# Tractor (hp) size



## HunterMyers (Dec 21, 2011)

Good Afternoon Guys, first post on here. What hp size tractor do you all think i will need to pull/run a NH 499 or a Hesston 1120 and then to load 1200# round bales on a trailer? Thanks, Jay


----------



## Vol (Jul 5, 2009)

Probably a minimum of 60 pto horses and 80 or more would be better.

Regards, Mike


----------



## rrg (Dec 1, 2011)

Jay
To opperate the 499, New Holland recomends at least 60 hp. A farmer I use to help had one and I was always impressed by these machines. He had a 150 hp tractor on it which was more than enough power, but when you got on to side hills the weight of that bigger tractor was nice to keep the mower anchored.
I have loaded hundreds of big round bales in the 1500-1800lb range with a 2-105 white (105hp) with a westendorf loader with out any problems on semi drop decks.
Hope my experiences can help you out.
Ryan


----------



## NewBerlinBaler (May 30, 2011)

There appears to be widespread opinion that you always need a much larger tractor than what's really required but here's another viewpoint. My tractor is rated at 62 pto hp and I recently started using a Vermeer TM800 trail mower. Vermeer says the mower needs 60 hp minimum and I'm working on hills. When I voiced my concern to the Vermeer dealer, he asked if my tractor is 4wd (it is) and then asked if it has a cab & loader (it does). The dealer then said I have all the tractor I need and that those minimum hp requirements are intended to make sure a 2wd open station tractor is heavy enough to pull the mower on hills.

The first time I mowed with the TM800, I paid close attention to the tachometer when I was cutting into heavy crop. The engine rpm barely dipped. I later discussed this with the Vermeeer dealer and he said amish in this area used a 35 hp engine to run that mower and pull it with horses. Evidently, manufacturers are extremely conservative when the publish tractor hp requirements.

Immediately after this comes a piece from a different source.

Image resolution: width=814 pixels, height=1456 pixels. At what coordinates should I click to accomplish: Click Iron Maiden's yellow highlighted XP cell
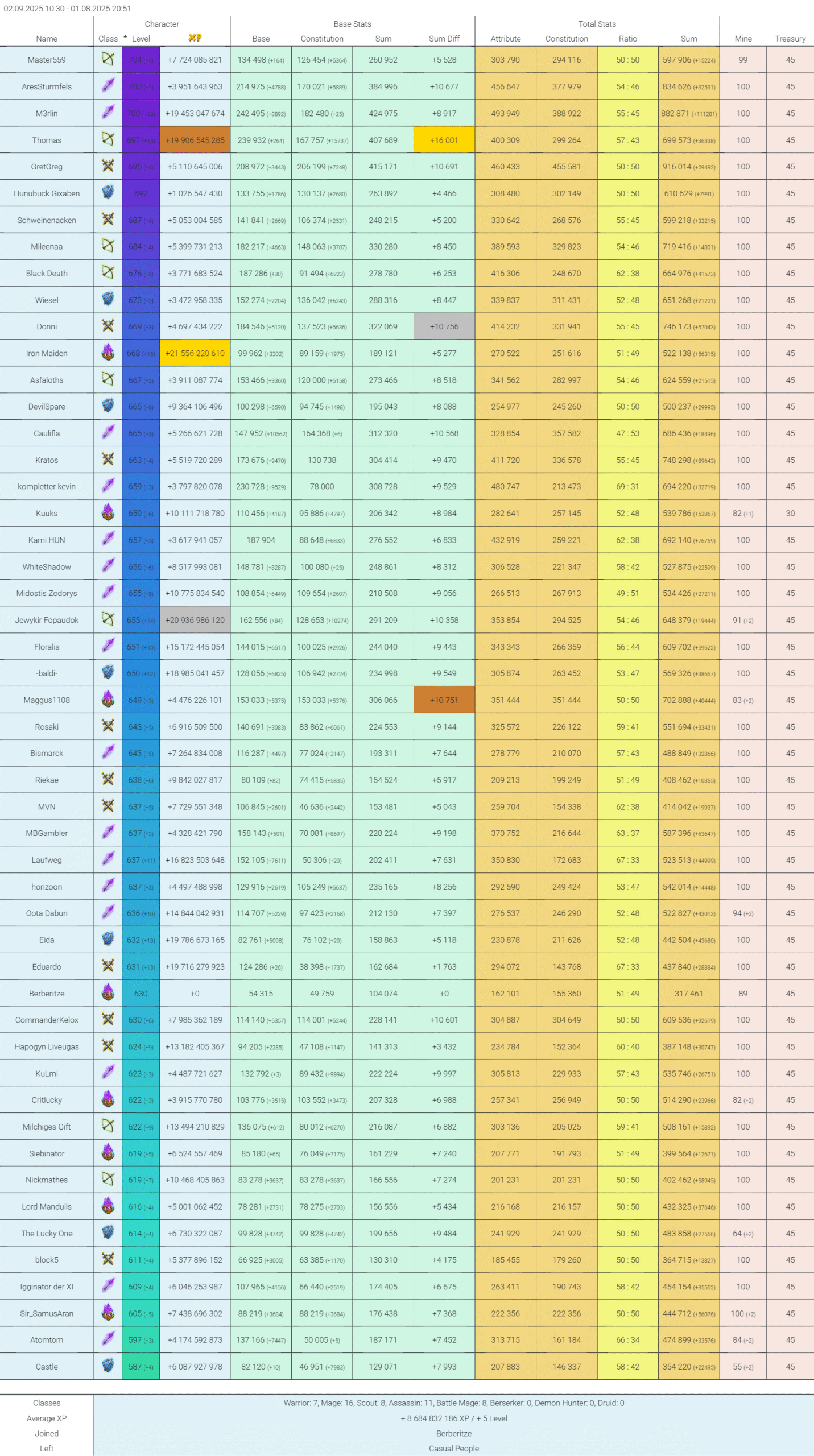195,353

I use the loader on that same tractor to move 4x5 round bales. The loader is rated to lift 2,250 lbs to full dump height. I keep a 96" rear blade on the 3-point for counter weight.


----------



## Toyes Hill Angus (Dec 21, 2010)

I own a Hesston 1120 (14' cut) and pull it with no problem with a CIH JX80 (67 PTO HP on Dyno), there is no to very little load on the engine to run the mower in any density of crop. I am on flat ground here, so a can't speak to how it would handle hills. This is also my loader tractor (open station) and I use it to load two 45 - 55% 3X3X6' square bales, it handles the loading just fine with 660lbs of cast iron balast on the rear hubs, but I wouldn't want any less weight than that for two bales.


----------



## HunterMyers (Dec 21, 2011)

Thank you for your replies guys, i appreciate your time. My ground is in really good shape and for the most part flat.


----------



## urednecku (Oct 18, 2010)

I have a Kubota M7040, rated @ 68hp. Last weekend I used a JD 926 MO-CO with flail conditioner -9ft 9inch cut- to cut about 15 acres of 8 month old Hermothia. (Either there was rain on the way, or the ground was too wet to cut any sooner.) Some places I was able to run in 3rd, but most was in 2nd or 1st gear. It was all my tractor wanted. 
The is the only experience I have with cutting hay in the last 25 or so years. I would suggest going a little more HP than less, if you have the option.
As for loading, I've never had any trouble with the FEL on this tractor, and I have piled some rather large trees on top of a burn pile.
Good luck!


----------



## man of steel (Feb 1, 2010)

Guy I used to work for ran a NH 12' non hydroswing with a 530 Case. Ran it just fine. HP isn't the issue with your 499(within reason of course)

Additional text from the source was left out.